━━ Input rows

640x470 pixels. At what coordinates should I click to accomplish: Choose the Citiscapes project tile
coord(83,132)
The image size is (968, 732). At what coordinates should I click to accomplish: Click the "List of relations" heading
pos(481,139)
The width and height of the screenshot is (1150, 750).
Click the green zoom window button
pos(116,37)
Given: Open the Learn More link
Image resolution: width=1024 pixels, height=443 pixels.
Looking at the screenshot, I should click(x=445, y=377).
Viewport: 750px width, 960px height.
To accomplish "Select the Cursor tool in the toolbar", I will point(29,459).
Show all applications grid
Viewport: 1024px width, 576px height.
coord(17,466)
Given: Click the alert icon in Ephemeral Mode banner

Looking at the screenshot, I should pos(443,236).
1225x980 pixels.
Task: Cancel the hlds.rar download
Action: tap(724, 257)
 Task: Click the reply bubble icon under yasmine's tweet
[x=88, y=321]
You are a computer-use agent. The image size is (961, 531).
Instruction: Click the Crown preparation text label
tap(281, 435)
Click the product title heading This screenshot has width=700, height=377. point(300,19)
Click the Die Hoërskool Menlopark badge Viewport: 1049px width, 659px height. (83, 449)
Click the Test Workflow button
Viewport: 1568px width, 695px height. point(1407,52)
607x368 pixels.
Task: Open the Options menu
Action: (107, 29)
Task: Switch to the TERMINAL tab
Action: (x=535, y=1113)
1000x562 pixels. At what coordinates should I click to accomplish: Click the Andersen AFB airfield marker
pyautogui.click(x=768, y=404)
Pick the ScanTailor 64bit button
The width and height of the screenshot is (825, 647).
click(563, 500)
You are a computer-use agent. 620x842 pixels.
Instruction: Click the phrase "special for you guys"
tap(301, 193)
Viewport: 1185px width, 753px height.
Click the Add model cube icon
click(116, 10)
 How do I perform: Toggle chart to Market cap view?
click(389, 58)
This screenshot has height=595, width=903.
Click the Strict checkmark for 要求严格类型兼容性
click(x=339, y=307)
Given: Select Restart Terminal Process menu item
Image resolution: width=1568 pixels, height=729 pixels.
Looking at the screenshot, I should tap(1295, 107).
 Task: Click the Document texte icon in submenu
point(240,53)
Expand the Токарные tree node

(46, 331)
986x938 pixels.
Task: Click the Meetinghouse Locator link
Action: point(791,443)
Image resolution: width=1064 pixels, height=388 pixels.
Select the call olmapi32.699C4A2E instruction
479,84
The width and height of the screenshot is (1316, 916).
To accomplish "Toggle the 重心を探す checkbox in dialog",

━━━━

Requirements:
Render the data above as a JSON list of strings, one string per line, leaving out blank lines.

Result for this exercise:
[
  "640x470 pixels. At what coordinates should I click to accomplish: Choose the Citiscapes project tile",
  "coord(83,132)",
  "The image size is (968, 732). At what coordinates should I click to accomplish: Click the \"List of relations\" heading",
  "pos(481,139)",
  "The width and height of the screenshot is (1150, 750).",
  "Click the green zoom window button",
  "pos(116,37)",
  "Given: Open the Learn More link",
  "Image resolution: width=1024 pixels, height=443 pixels.",
  "Looking at the screenshot, I should click(x=445, y=377).",
  "Viewport: 750px width, 960px height.",
  "To accomplish \"Select the Cursor tool in the toolbar\", I will point(29,459).",
  "Show all applications grid",
  "Viewport: 1024px width, 576px height.",
  "coord(17,466)",
  "Given: Click the alert icon in Ephemeral Mode banner",
  "Looking at the screenshot, I should pos(443,236).",
  "1225x980 pixels.",
  "Task: Cancel the hlds.rar download",
  "Action: tap(724, 257)",
  " Task: Click the reply bubble icon under yasmine's tweet",
  "[x=88, y=321]",
  "You are a computer-use agent. The image size is (961, 531).",
  "Instruction: Click the Crown preparation text label",
  "tap(281, 435)",
  "Click the product title heading This screenshot has width=700, height=377. point(300,19)",
  "Click the Die Hoërskool Menlopark badge Viewport: 1049px width, 659px height. (83, 449)",
  "Click the Test Workflow button",
  "Viewport: 1568px width, 695px height. point(1407,52)",
  "607x368 pixels.",
  "Task: Open the Options menu",
  "Action: (107, 29)",
  "Task: Switch to the TERMINAL tab",
  "Action: (x=535, y=1113)",
  "1000x562 pixels. At what coordinates should I click to accomplish: Click the Andersen AFB airfield marker",
  "pyautogui.click(x=768, y=404)",
  "Pick the ScanTailor 64bit button",
  "The width and height of the screenshot is (825, 647).",
  "click(563, 500)",
  "You are a computer-use agent. 620x842 pixels.",
  "Instruction: Click the phrase \"special for you guys\"",
  "tap(301, 193)",
  "Viewport: 1185px width, 753px height.",
  "Click the Add model cube icon",
  "click(116, 10)",
  " How do I perform: Toggle chart to Market cap view?",
  "click(389, 58)",
  "This screenshot has height=595, width=903.",
  "Click the Strict checkmark for 要求严格类型兼容性",
  "click(x=339, y=307)",
  "Given: Select Restart Terminal Process menu item",
  "Image resolution: width=1568 pixels, height=729 pixels.",
  "Looking at the screenshot, I should tap(1295, 107).",
  " Task: Click the Document texte icon in submenu",
  "point(240,53)",
  "Expand the Токарные tree node",
  "(46, 331)",
  "986x938 pixels.",
  "Task: Click the Meetinghouse Locator link",
  "Action: point(791,443)",
  "Image resolution: width=1064 pixels, height=388 pixels.",
  "Select the call olmapi32.699C4A2E instruction",
  "479,84",
  "The width and height of the screenshot is (1316, 916).",
  "To accomplish \"Toggle the 重心を探す checkbox in dialog\","
]